Faktor lain yang diketahui memengaruhi rotasi Bumi adalah gempa bumi besar. Gempa bumi dapat mengubah rotasi Bumi dengan mengatur ulang massa Bumi. Dr. Richard Gross dari NASA Jet Propulsion Laboratory menjelaskan fenomena ini dengan analogi pemain seluncur es yang berputar: "Dia menggerakkan lengannya lebih dekat ke tubuhnya, dia menggerakkan massanya lebih dekat ke sumbu tempat dia berputar. Dan gempa bumi melakukan hal yang sama." Ketika gempa bumi terjadi, mereka menyebabkan pergeseran massa yang tiba-tiba di dalam kerak Bumi.
Sebagai contoh, pada Maret 2011, gempa berkekuatan magnitudo 9,0 terjadi di lepas pantai timur Jepang. Gempa ini, yang merupakan gempa terkuat yang pernah tercatat di negara tersebut, tidak hanya menggeser poros Bumi sekitar 17 sentimeter, tetapi juga memperpendek hari-hari di Bumi. Gross menjelaskan, "Gempa bumi ini pasti telah menggerakkan massa rata-rata sedikit lebih dekat ke sumbu rotasi Bumi sehingga membuat Bumi berputar lebih cepat dan panjang hari sedikit lebih pendek." Dengan memodelkan distribusi massa Bumi sebelum gempa dan memperkirakan pergeseran sesar selama gempa, Gross dapat menghitung bagaimana distribusi massa berubah dan, berdasarkan kekekalan momentum sudut, bagaimana rotasi Bumi terpengaruh. Secara keseluruhan, gempa bumi Jepang tersebut mempercepat rotasi Bumi sekitar 1,8 mikrodetik. Sebagai perbandingan, gempa bumi dan tsunami di Aceh pada tahun 2004, yang berkekuatan magnitudo 9,1–9,3, memiliki dampak yang lebih besar, mempercepat hari Bumi sekitar 2,68 mikrodetik. Penting untuk dicatat bahwa meskipun gempa bumi besar dapat menyebabkan perubahan rotasi yang tiba-tiba, efeknya bersifat diskrit dan tidak menjelaskan tren percepatan yang berkelanjutan yang diamati sejak tahun 2020.
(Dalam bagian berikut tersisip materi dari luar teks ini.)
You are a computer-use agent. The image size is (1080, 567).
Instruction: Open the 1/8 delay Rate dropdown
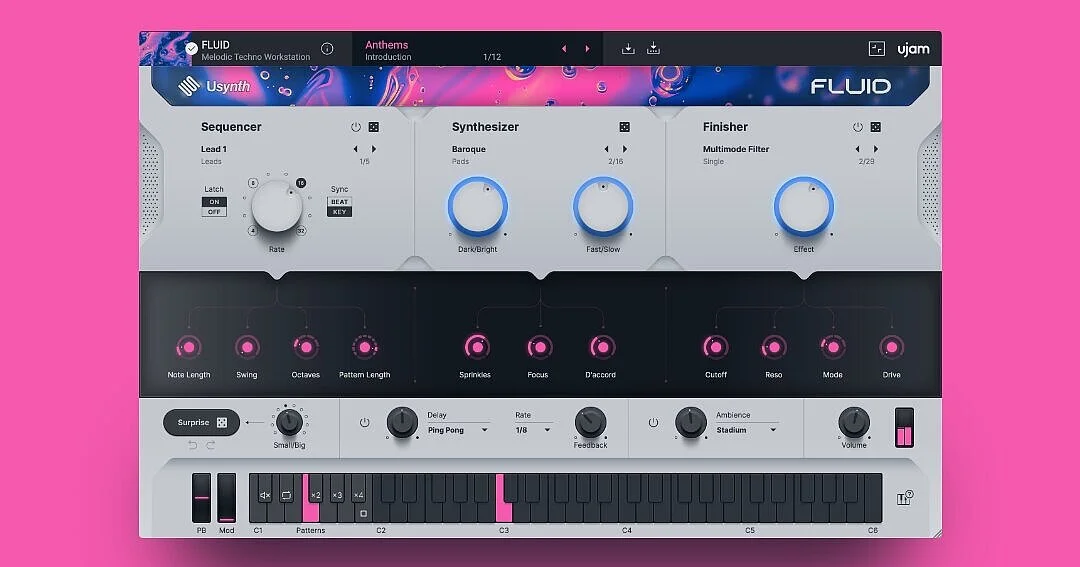pos(533,430)
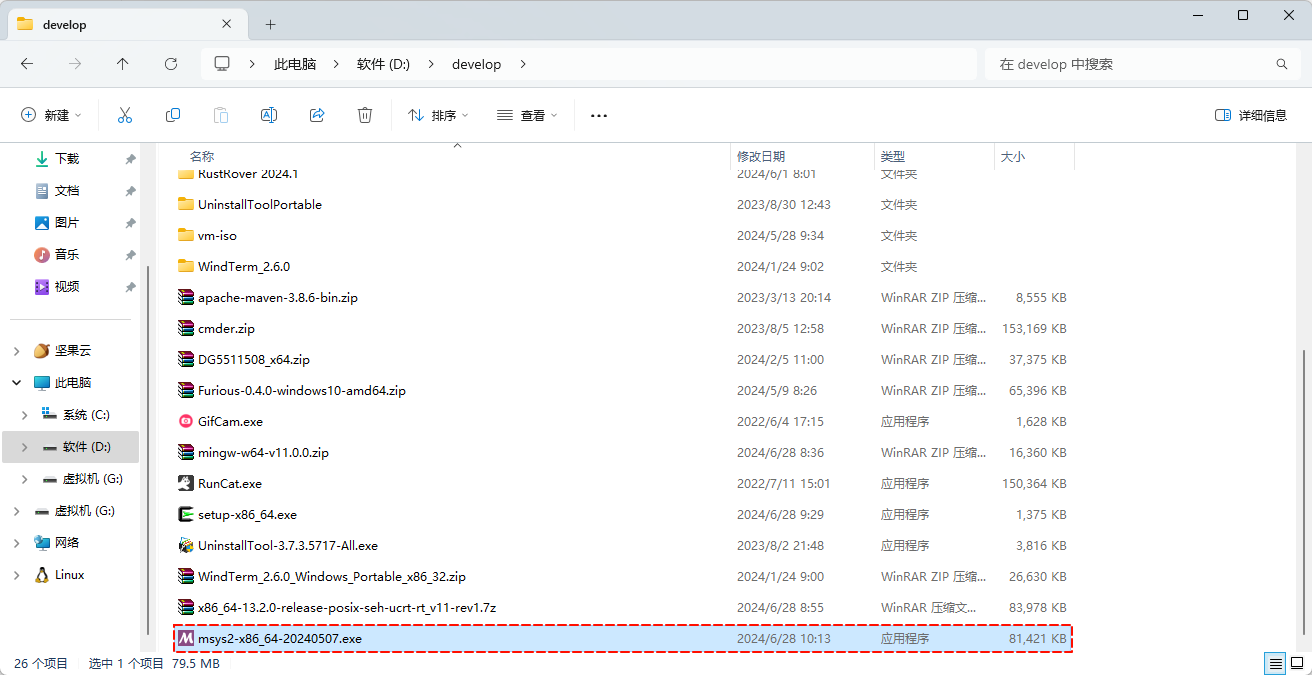Expand the 坚果云 tree node chevron

[16, 351]
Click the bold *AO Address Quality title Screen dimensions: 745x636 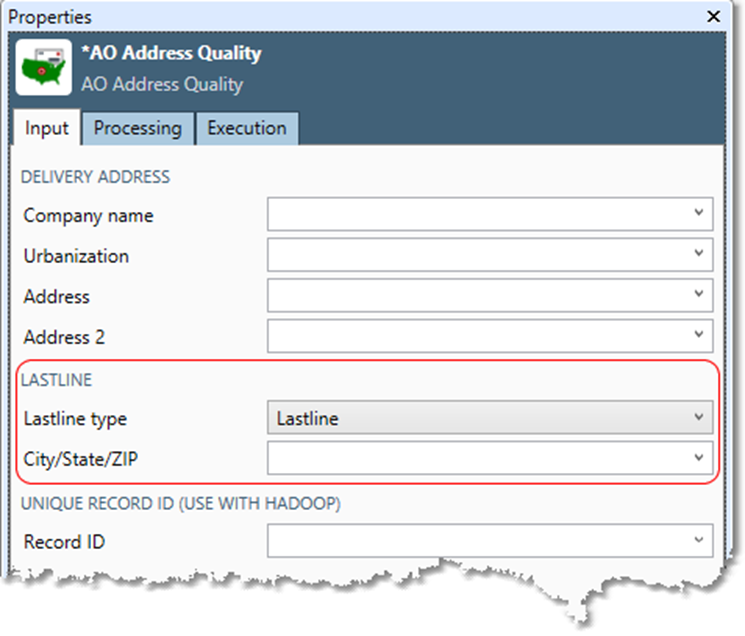pyautogui.click(x=170, y=54)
Percepatan rotasi Bumi memiliki implikasi praktis yang signifikan, terutama untuk teknologi yang bergantung pada pengukuran waktu yang sangat presisi. Sistem navigasi global seperti GPS, yang mengandalkan sinyal waktu yang sangat akurat dari satelit, akan terpengaruh jika waktu astronomi dan waktu atom tidak disinkronkan dengan baik. Para astronom juga membutuhkan data rotasi yang tepat untuk melacak satelit, merencanakan misi luar angkasa, dan melakukan observasi langit yang akurat.
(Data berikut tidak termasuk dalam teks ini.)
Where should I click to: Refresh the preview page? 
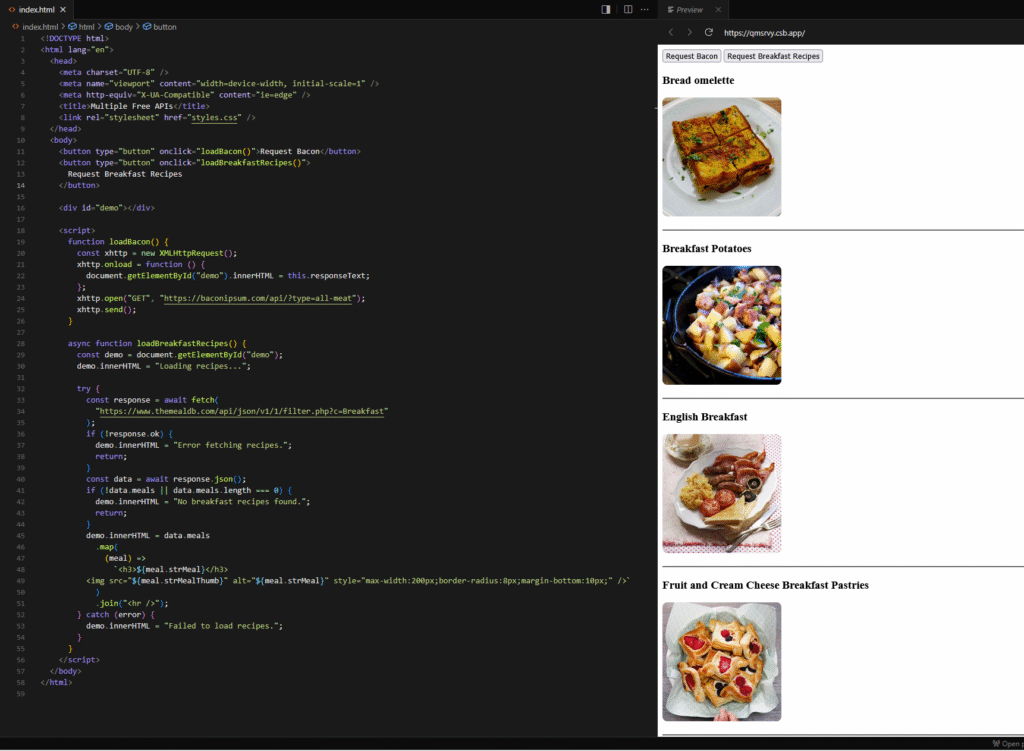[x=708, y=32]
IERS akan terus memantau rotasi Bumi dengan cermat menggunakan berbagai teknik, termasuk interferometri radio jarak jauh dan laser satelit. Data dari International Earth Rotation and Reference Systems Service (IERS) dan United States Naval Observatory akan sangat penting untuk mengonfirmasi seberapa pendek hari-hari di Juli dan Agustus tahun ini, dan apakah Bumi akan mencatat rekor baru hari terpendek. Misteri percepatan rotasi Bumi yang berkelanjutan ini menjadi pengingat akan kompleksitas dan dinamika yang tak terduga dari planet kita, serta pentingnya penelitian ilmiah yang berkelanjutan untuk memahami fenomena alam yang memengaruhi kehidupan kita sehari-hari.